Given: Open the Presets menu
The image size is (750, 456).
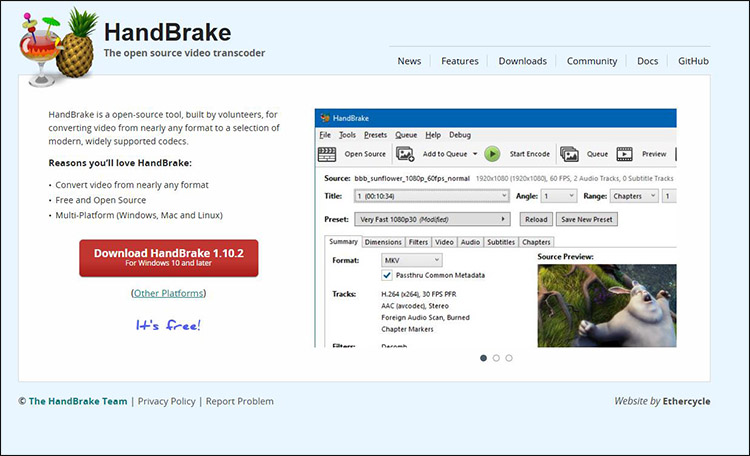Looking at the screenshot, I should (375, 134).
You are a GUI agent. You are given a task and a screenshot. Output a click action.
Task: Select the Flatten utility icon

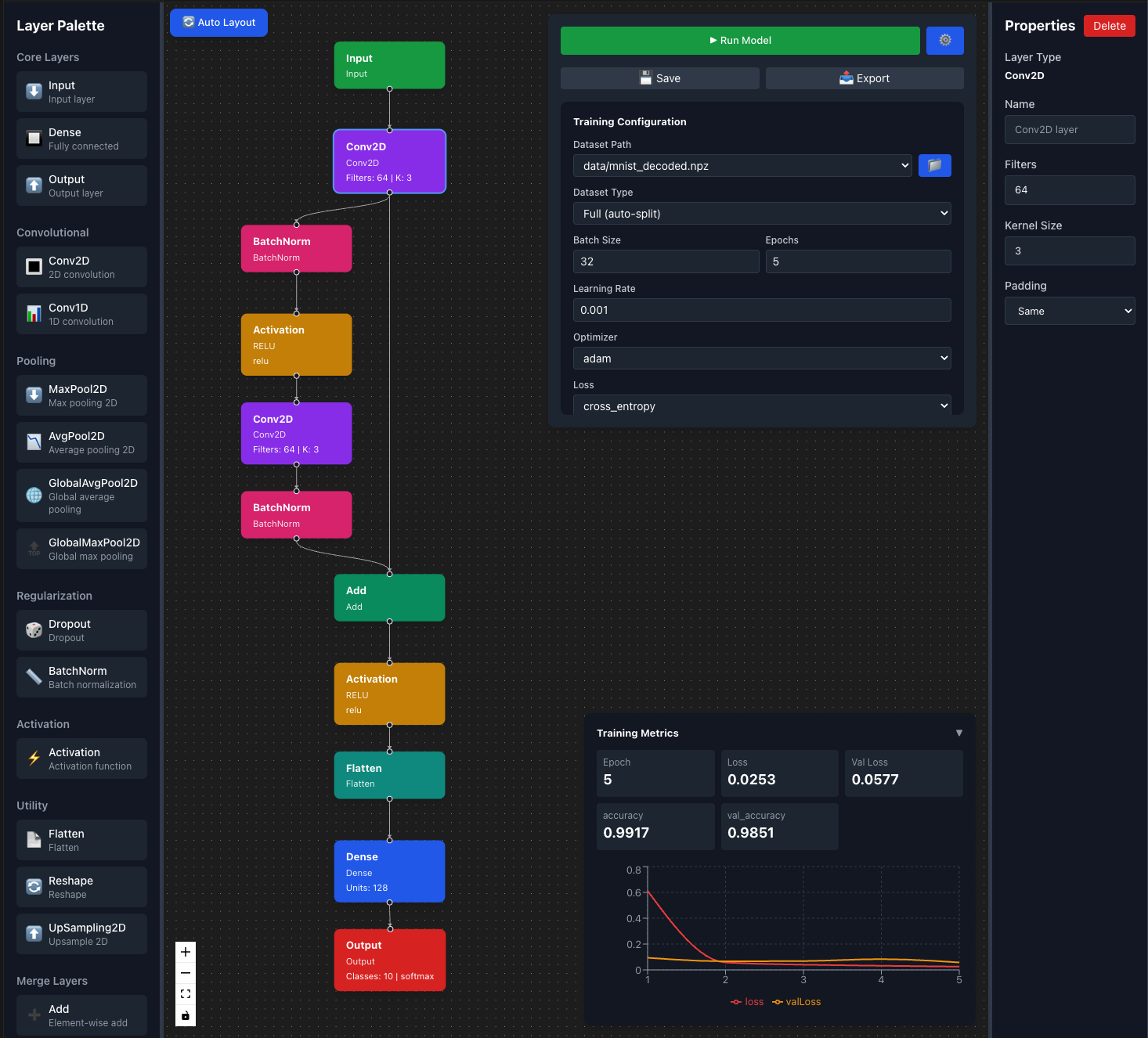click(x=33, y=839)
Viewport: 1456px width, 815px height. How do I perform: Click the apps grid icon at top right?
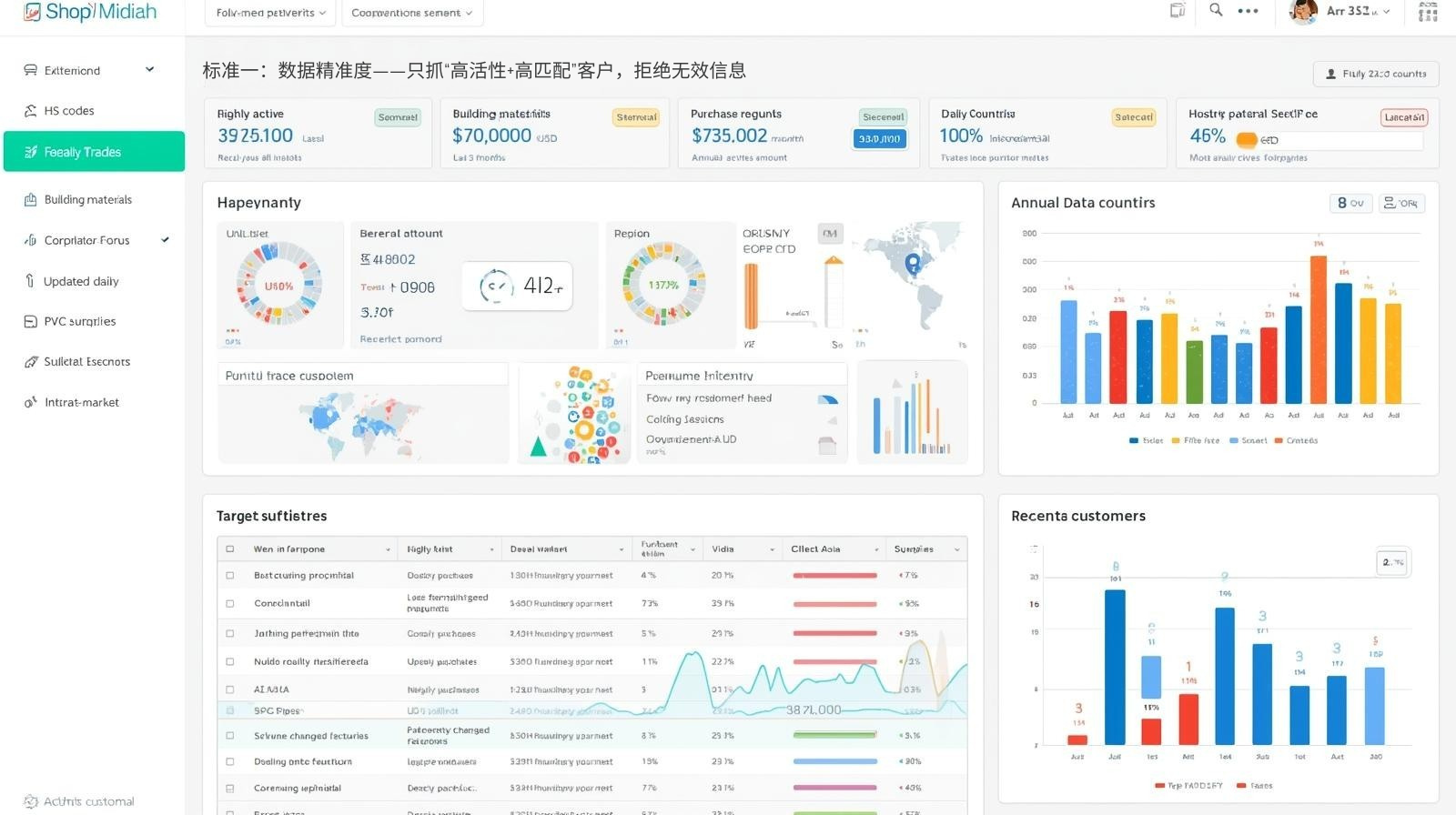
***
» **Problem to work on**: Every record above should be duplicated precisely, with the images removed.

» **Solution**:
Given: Open the Presets menu
The image size is (750, 456).
Looking at the screenshot, I should (375, 134).
You are a GUI agent. You are given a task and a screenshot. Output a click action.
Task: Select the Flatten utility icon

click(x=33, y=839)
Viewport: 1456px width, 815px height. How do I perform: Click the apps grid icon at top right?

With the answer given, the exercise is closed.